*** Opening Provided data ***

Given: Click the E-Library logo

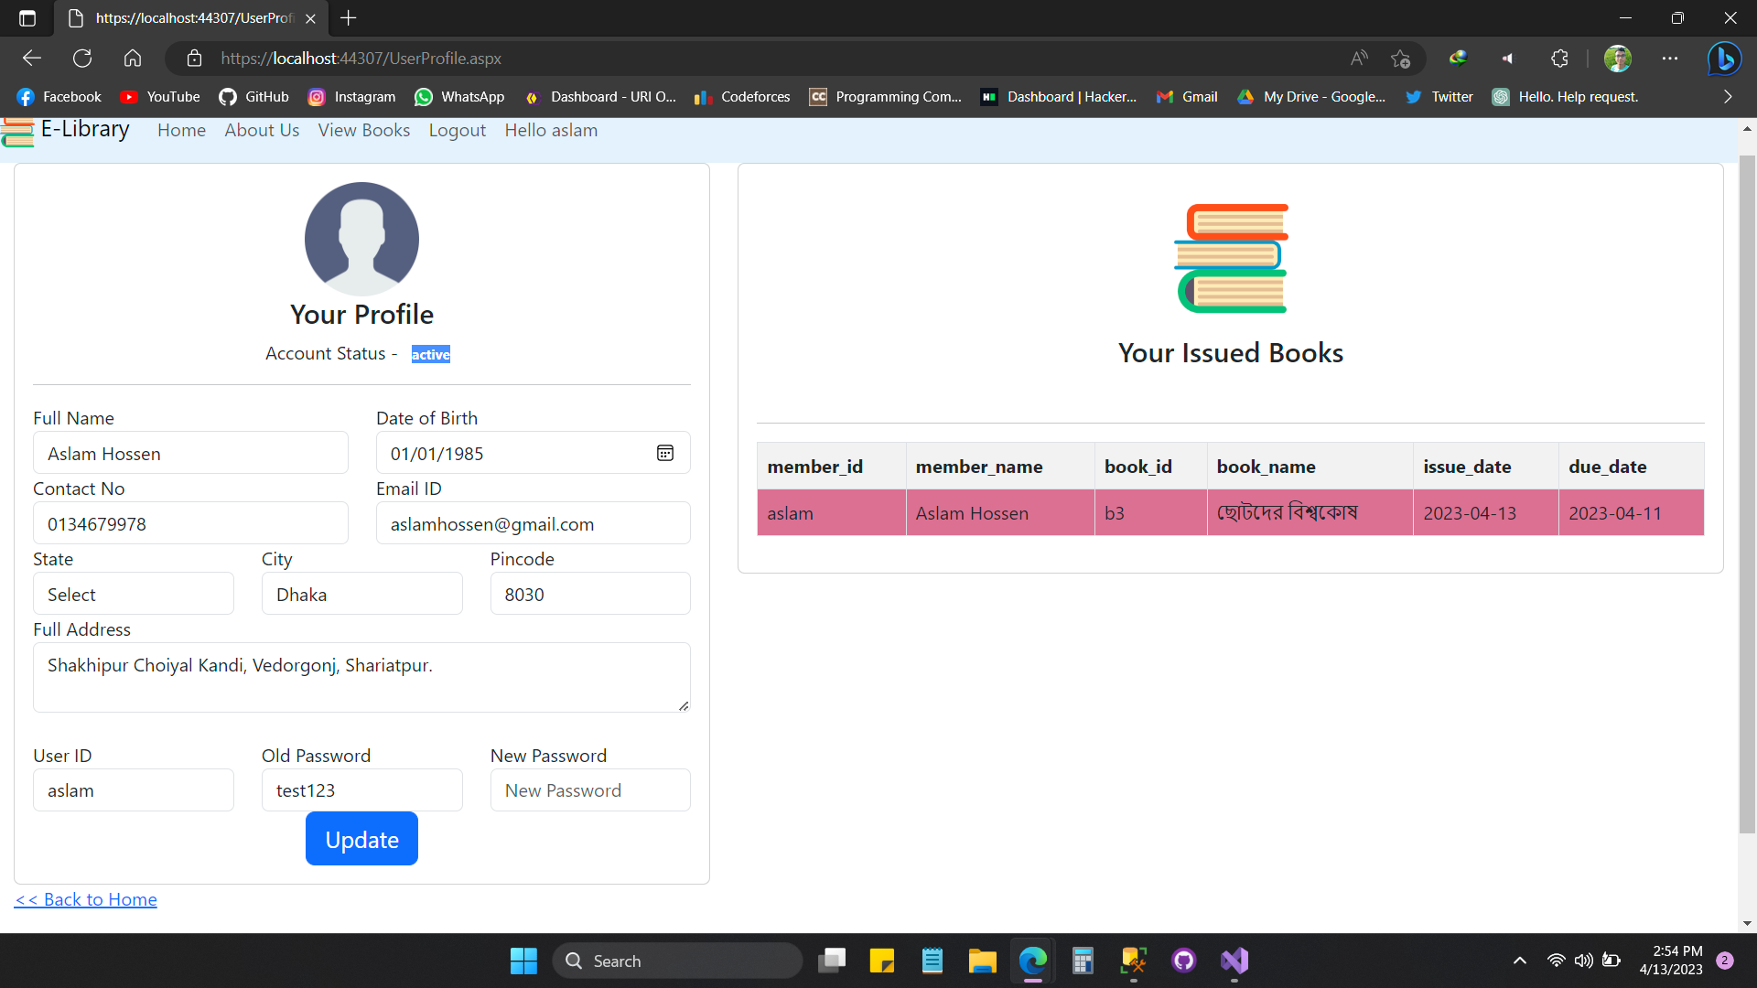Looking at the screenshot, I should tap(66, 130).
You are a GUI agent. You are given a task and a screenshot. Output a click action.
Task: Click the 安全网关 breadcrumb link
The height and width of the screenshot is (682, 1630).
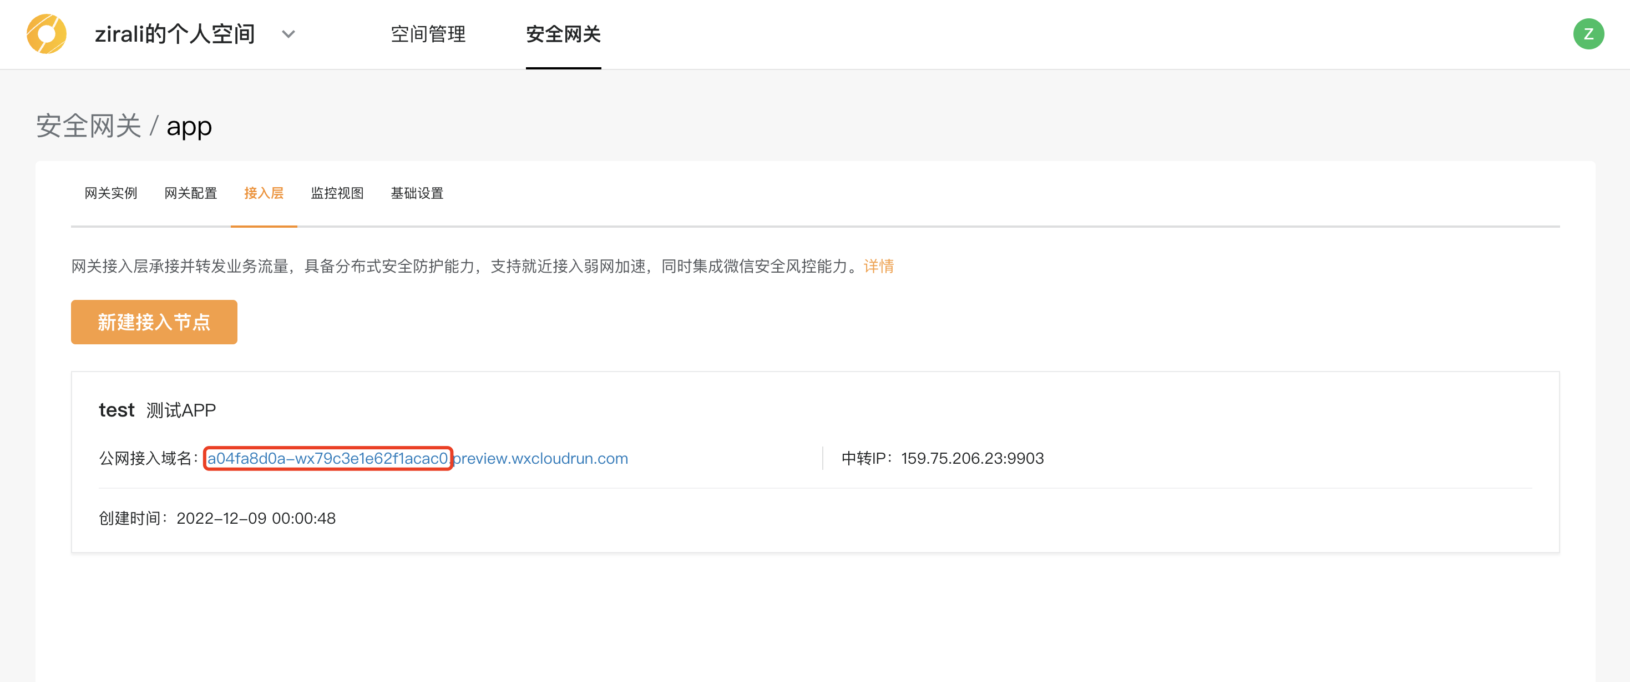(89, 126)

*** Closing Provided data ***

Work item
When you repeat the data, keep it exact and drop every picture.

Exercise response
Given: Click the E-Library logo

Looking at the screenshot, I should tap(66, 130).
You are a GUI agent. You are given a task and a screenshot. Output a click action.
Task: Click the 安全网关 breadcrumb link
The height and width of the screenshot is (682, 1630).
(89, 126)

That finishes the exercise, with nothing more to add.